Далмаций вновь взглянул на Снэфрид. Она тоже пристально смотрела в сторону лагеря.
– Видишь, поп, человека в светлой шапке, который ходит вокруг осадных башен? Это поклонник Аллаха Халид. Он проверяет башни перед пуском их в дело. Он хорошо разбирается в этом, и Ролло не зря возвысил его. А этот звук… Да ты, никак, не слышишь, поп? Это точат оружие. А огни за деревьями рощи? Вчера их не было. И я думаю, что сейчас там приносят жертву богам – Одину, дарителю побед, Тору – покровителю войны, и даже Локи, этому любителю коварства и зла, которого также необходимо задобрить, чтобы он не сыграл злой шутки со своими же, а приберег весь запас коварства для вас, христиан.
Улавливаешь эти запахи Далмаций? Топленого сала с золой. Я знаю это варево. В него опускают на миг клинок, и тогда его легче вогнать в чешуйчатый панцирь. Клинок всегда остер, а вот лезвие – скользкое, маслянистое. А это варево, чей дым я слышу так ясно. Знаешь, что это такое?
Далмаций не чувствовал ничего. Он, угрюмо насупившись, слушал предостережения Снэфрид о похлебке из зерен белены с добавлением других возбуждающих трав, отведав который воины становились словно берсерки, неустрашимые и непобедимые, рвущиеся в бой, ничего не опасающиеся в своей жажде побеждать и убивать. Ролло редко прибегал к такому способу, но, видимо, его уж очень задела за живое неудачная осада Шартра, раз он решился на подобный шаг.
Далмаций молчал, не желая выказать женщине страха. Ему бы следовало ее прогнать, но почти интуитивно он понимал, что она, так жаждущая поражения своих соплеменников, приберегает на конец нечто важное. И когда она умолкла, он выжидательно повернулся к ней.
В полумраке она казалась гораздо моложе, но и страшнее. Этот разноцветный взгляд из-под черной накидки капюшона завораживал. И даже то, что она так откровенно и бесстыдно отдалась ему, не лишало Далмация ощущения, что каждый шаг финки продуман, что она не просто ради плотской прихоти отыскала его на стене.

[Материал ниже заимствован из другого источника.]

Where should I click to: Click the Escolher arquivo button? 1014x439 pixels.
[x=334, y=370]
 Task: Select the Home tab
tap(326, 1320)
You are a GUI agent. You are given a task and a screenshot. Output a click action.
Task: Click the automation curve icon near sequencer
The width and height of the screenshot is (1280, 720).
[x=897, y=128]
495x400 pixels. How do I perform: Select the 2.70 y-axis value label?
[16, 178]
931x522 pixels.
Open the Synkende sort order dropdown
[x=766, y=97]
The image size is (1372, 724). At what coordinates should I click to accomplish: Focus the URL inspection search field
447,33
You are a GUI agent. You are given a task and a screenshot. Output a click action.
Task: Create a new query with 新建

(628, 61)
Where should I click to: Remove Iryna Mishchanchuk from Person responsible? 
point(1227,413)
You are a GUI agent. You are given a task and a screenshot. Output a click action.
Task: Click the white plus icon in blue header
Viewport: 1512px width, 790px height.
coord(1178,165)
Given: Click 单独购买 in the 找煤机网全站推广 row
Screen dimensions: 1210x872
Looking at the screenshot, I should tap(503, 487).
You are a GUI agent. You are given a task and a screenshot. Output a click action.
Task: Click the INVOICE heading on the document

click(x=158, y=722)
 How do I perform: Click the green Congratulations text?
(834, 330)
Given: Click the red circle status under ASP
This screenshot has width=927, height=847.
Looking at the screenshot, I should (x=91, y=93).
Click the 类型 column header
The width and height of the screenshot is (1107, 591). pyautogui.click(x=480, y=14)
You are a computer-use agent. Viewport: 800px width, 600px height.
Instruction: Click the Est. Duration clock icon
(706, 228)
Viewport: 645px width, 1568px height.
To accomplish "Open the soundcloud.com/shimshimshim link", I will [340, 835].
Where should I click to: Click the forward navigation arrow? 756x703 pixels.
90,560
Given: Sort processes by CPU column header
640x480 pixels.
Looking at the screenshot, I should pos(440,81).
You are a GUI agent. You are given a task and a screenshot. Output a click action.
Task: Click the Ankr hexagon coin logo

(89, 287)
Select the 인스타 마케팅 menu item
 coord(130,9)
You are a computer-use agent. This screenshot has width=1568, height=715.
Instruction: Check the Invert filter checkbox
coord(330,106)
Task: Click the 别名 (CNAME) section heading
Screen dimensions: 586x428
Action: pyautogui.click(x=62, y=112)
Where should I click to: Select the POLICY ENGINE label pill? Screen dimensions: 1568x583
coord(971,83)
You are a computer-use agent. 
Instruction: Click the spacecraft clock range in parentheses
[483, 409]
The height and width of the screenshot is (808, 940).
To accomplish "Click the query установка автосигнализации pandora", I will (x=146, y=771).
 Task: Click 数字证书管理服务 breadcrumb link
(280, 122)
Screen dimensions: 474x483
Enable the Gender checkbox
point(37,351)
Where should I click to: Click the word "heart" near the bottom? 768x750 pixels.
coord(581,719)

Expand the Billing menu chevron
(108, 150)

– Почему меня не допускают в сад аббатства святой Марии?
Аббат понял, что она имеет в виду Эмму. Племянницу Роберта хорошо охраняли, она должна была быть в безопасности. Даже от Снэфрид. Аббат Ги, когда Далмаций его навещал, только и справлялся о ней. С одной стороны, Далмация это раздражало. Что, в городе нет иных проблем, как только хлопотать за рыжую принцессу? Но, с другой стороны, ему уже дважды докладывали, что женщина с разноцветными глазами всеми правдами и неправдами хочет пробраться к Эмме.
Далмаций догадывался, какие планы у финки: она не успокоится, пока не разделается с ненавистной соперницей. Этого нельзя допустить, ибо Эмма ценна не только как принцесса Робертинов, но и как заложница. Последняя мысль вдруг вспыхнула в мозгу с предельной ясностью. Ведь Ролло ради нее готов на все.
– Эй аббат, ты разве не слышал моего вопроса?
Он резко повернулся к ней.
– Монастырь – не ковчег, не каждый имеет доступ в него, и какое тебе дело до Эммы? Она под покровительством епископа и…
– Ну же, договаривай, – Снэфрид улыбалась в темноте, блестя зубами. – И она нужна вам как заложница? Мало кто об этом знает, что Ролло готов ради нее на все. Какое тебе еще нужно чудо, поп?
Она удалилась, посмеиваясь.
Далмаций тоже заулыбался. Эта женщина хитра, коварна, опасна, но как умна! Она расположила его к себе, заставила прислушаться и дала дельный совет.
Все то время, что аббат шел во дворец епископа, он размышлял об Эмме. Последняя их встреча оставила у него неприятное впечатление. Он пришел во дворец Гвальтельма, где лекари-монахи обрабатывали его рану на голове, когда на него, еще слабого после вскрытия нарыва, прямо-таки с кулаками набросилась Эмма.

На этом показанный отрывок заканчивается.